◆ REQUIRED ACTION
From the listing below, copy out every line where the word "magnifier" appears.

⁂

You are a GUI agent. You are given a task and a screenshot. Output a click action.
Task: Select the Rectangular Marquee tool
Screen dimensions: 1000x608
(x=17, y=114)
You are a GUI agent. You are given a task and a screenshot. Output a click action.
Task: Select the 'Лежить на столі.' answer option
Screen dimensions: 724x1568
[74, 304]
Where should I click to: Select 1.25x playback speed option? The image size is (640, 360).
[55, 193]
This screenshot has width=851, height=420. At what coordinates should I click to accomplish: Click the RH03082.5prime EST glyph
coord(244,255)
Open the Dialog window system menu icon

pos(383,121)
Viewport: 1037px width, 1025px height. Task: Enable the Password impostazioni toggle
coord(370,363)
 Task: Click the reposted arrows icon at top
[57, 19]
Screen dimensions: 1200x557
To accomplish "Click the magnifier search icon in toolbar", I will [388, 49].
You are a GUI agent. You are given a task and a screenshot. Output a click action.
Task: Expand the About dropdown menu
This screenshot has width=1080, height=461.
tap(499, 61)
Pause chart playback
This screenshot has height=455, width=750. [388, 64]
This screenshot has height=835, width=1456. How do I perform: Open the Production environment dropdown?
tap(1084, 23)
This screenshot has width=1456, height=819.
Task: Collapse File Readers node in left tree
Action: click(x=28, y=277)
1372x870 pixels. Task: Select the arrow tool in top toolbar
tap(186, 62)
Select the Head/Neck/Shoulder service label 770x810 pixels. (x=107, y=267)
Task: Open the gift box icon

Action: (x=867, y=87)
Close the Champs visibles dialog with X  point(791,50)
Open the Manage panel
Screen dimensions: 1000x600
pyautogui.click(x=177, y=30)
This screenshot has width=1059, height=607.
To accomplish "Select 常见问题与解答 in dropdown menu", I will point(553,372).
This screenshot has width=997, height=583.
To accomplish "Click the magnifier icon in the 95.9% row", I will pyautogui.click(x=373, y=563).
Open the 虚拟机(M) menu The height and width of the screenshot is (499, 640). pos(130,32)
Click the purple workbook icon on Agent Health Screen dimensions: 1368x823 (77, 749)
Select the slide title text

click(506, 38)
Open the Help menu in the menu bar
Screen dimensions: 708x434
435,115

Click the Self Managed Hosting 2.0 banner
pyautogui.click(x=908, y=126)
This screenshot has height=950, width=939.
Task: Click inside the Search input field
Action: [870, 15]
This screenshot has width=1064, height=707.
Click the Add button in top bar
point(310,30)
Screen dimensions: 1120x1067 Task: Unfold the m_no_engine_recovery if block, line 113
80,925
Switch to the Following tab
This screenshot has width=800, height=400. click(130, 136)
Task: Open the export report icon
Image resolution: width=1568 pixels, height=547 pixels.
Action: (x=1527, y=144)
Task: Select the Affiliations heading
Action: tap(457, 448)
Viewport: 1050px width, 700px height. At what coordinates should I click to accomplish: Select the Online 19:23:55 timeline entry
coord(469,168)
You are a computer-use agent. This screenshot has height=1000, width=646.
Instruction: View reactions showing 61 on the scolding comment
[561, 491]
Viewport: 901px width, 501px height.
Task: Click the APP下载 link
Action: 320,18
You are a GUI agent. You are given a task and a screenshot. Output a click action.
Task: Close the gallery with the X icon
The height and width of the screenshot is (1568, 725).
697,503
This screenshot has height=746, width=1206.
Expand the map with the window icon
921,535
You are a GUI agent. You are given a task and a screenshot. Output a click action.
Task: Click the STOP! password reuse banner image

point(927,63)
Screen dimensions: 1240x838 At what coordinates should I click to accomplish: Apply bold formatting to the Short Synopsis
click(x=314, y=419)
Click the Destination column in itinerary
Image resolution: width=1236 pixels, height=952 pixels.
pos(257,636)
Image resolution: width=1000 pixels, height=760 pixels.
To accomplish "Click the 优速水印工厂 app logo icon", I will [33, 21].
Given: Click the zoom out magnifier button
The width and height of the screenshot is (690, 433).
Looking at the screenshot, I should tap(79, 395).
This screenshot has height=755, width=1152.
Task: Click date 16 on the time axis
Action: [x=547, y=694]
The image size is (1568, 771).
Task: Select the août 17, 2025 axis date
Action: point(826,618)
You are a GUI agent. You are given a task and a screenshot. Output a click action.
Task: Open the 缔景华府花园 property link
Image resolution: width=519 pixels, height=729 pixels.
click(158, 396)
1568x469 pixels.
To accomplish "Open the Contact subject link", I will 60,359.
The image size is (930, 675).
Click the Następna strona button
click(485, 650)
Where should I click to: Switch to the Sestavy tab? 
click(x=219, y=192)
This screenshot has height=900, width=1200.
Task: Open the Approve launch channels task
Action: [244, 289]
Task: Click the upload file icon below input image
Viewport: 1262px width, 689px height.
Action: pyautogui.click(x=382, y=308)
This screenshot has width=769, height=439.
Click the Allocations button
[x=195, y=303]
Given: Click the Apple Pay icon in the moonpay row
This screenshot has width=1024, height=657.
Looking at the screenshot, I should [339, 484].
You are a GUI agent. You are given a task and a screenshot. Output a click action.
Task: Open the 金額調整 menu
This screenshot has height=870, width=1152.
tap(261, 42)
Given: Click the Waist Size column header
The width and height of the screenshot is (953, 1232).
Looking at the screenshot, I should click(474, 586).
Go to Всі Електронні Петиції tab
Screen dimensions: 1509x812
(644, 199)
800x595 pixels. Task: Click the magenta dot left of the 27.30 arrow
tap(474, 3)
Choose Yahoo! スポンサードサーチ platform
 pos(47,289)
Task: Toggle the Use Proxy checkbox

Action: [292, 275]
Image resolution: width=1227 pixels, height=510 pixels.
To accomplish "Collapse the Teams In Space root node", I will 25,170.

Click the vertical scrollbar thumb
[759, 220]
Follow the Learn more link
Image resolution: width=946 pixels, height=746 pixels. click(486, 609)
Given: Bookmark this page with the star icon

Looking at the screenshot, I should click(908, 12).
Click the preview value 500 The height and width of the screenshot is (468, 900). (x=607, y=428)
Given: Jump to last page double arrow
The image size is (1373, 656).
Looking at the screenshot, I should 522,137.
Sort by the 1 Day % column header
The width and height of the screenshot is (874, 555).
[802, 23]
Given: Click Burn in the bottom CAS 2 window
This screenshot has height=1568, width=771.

⁂

◆ ANSWER TO THIS PROBLEM
To accomplish "Click the magnifier search icon in toolbar", I will [388, 49].
To accomplish "Click the magnifier icon in the 95.9% row", I will pyautogui.click(x=373, y=563).
Given: Click the zoom out magnifier button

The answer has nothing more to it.